(Data excerpts)
- - - - -

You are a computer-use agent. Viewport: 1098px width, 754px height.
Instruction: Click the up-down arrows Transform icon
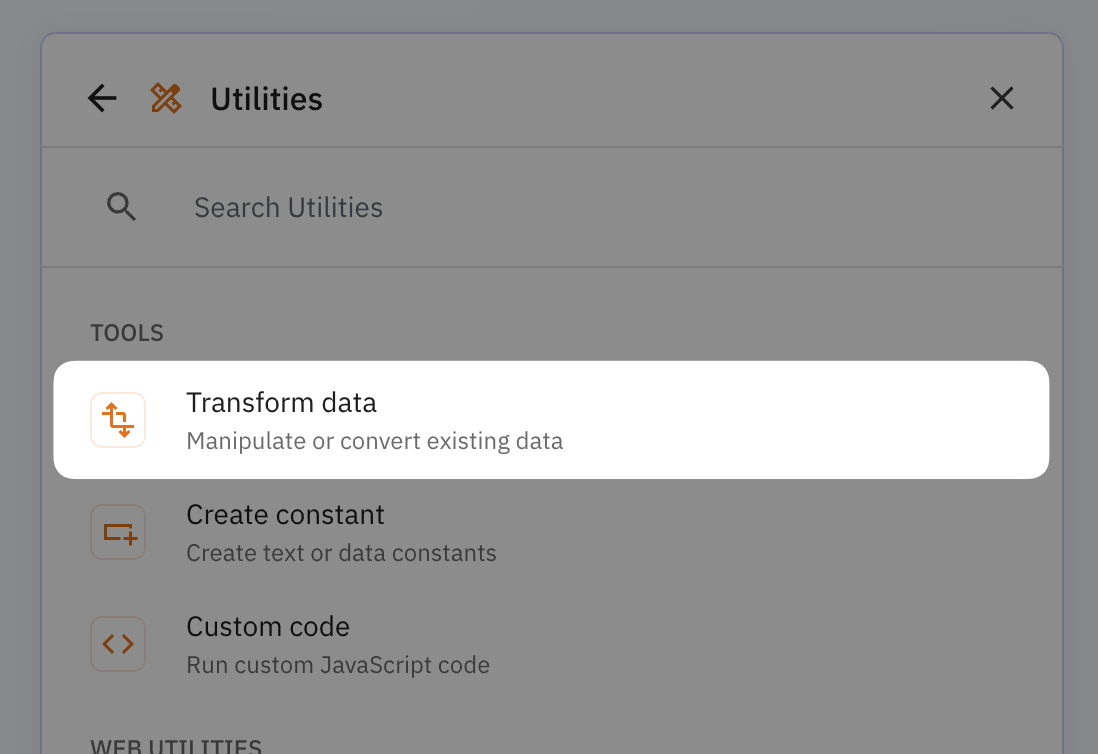(118, 419)
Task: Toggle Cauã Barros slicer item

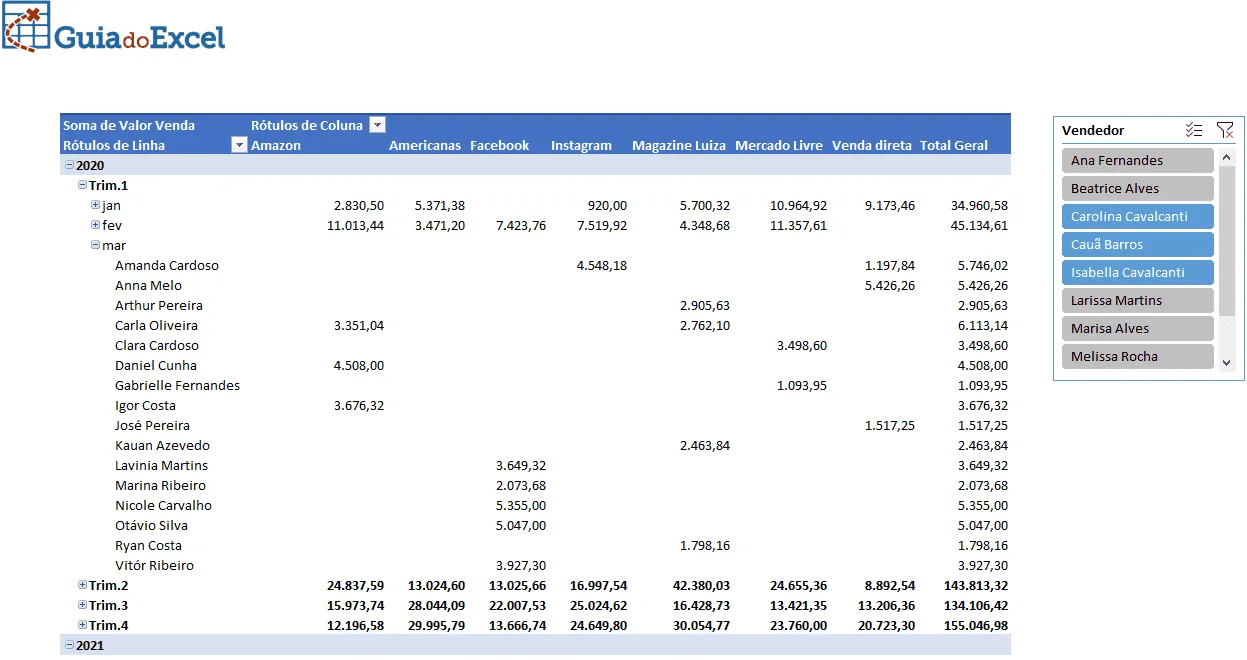Action: [x=1138, y=244]
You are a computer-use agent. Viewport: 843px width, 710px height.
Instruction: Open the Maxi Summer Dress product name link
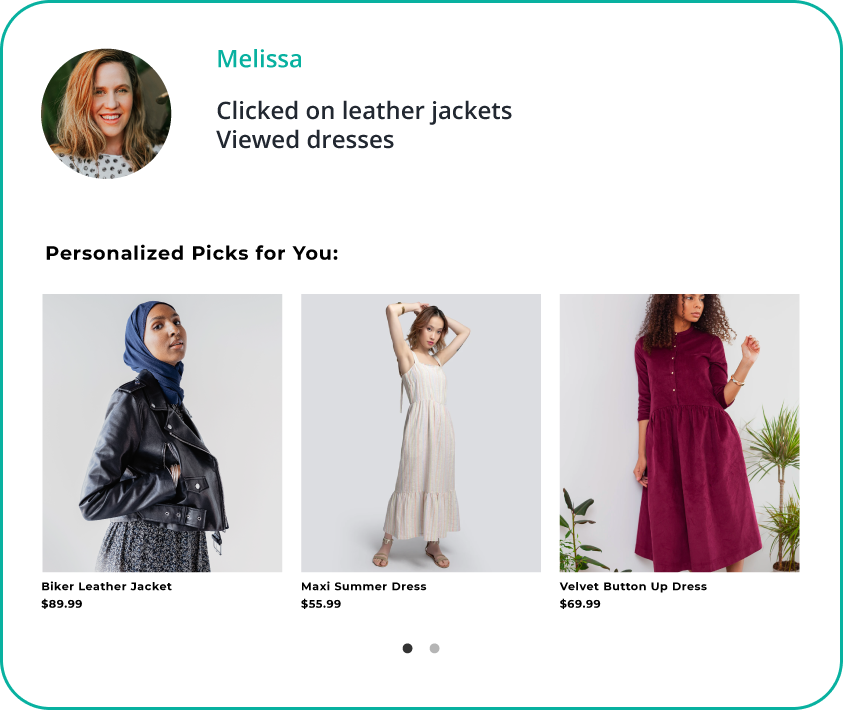[x=363, y=586]
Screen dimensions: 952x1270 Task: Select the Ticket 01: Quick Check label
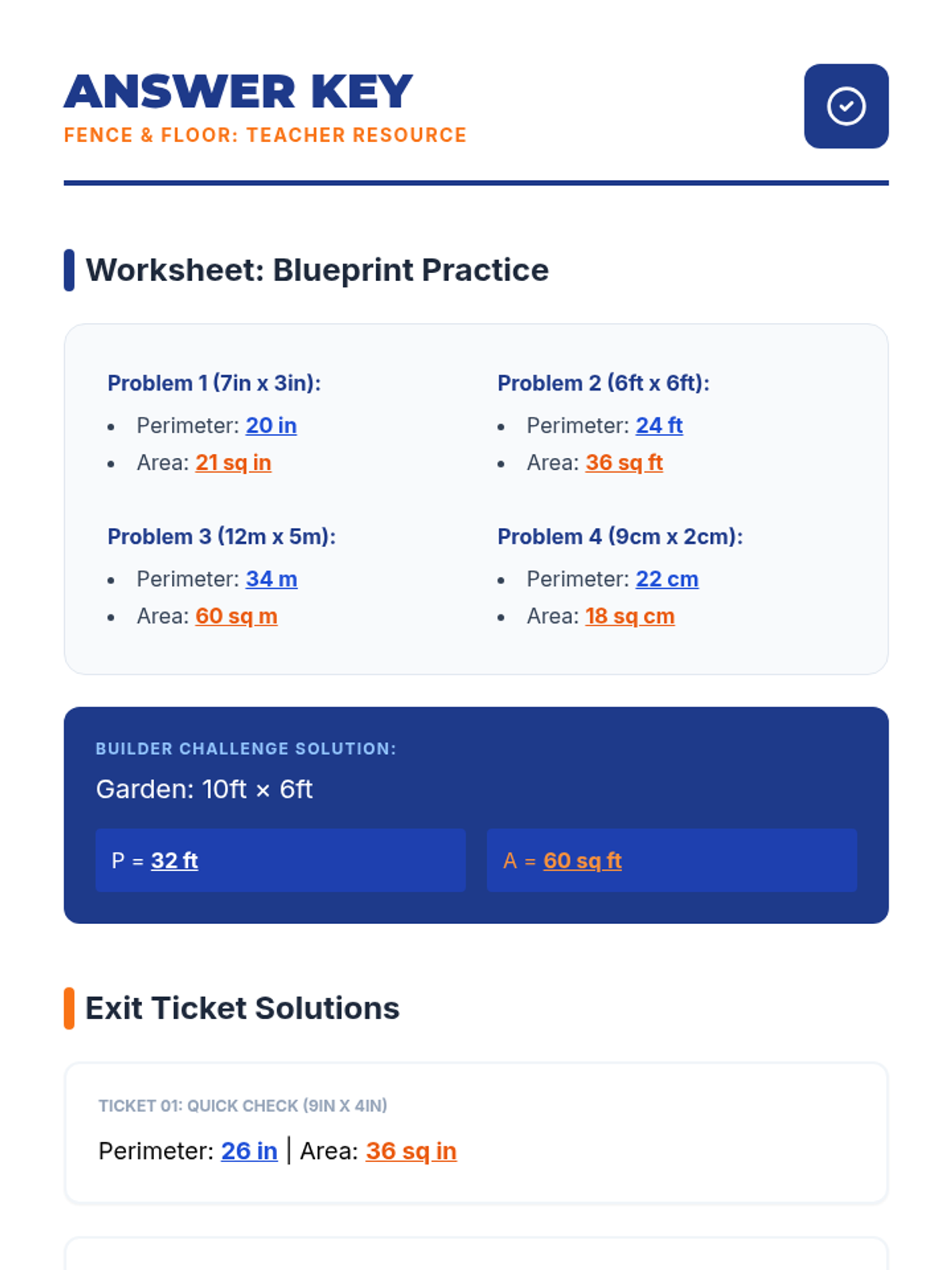[243, 1106]

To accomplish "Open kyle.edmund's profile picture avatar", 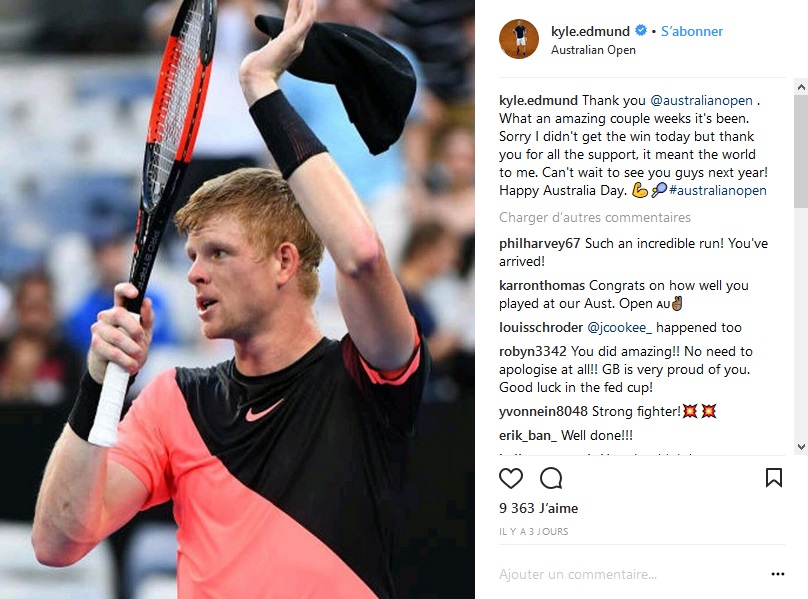I will tap(519, 39).
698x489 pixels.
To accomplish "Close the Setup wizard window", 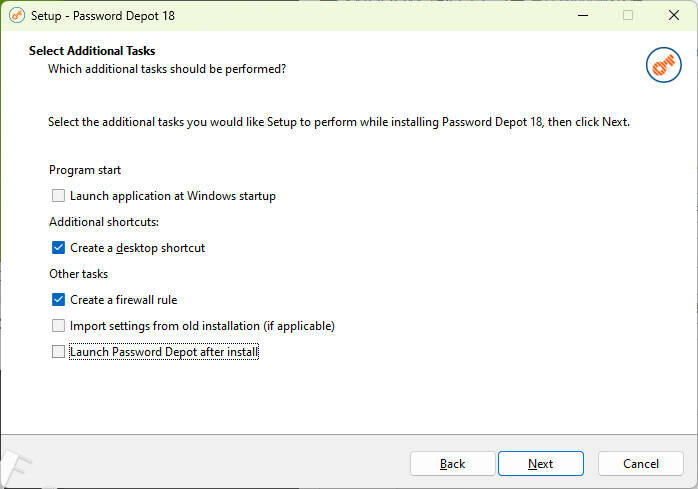I will [x=673, y=15].
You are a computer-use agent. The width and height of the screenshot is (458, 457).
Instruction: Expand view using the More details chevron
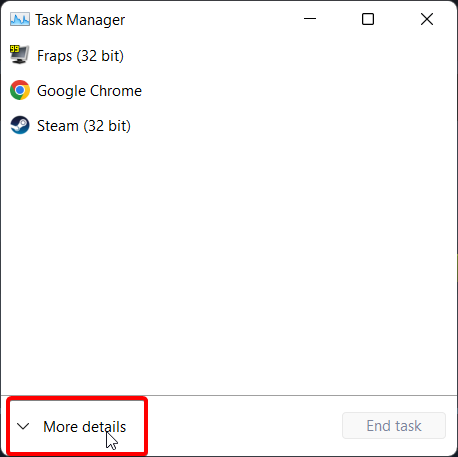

- - - - -

**THE TASK**. Only a number should be returned: the count of lines above that include "Viewport".

**RESPONSE TO THIS TASK**. 2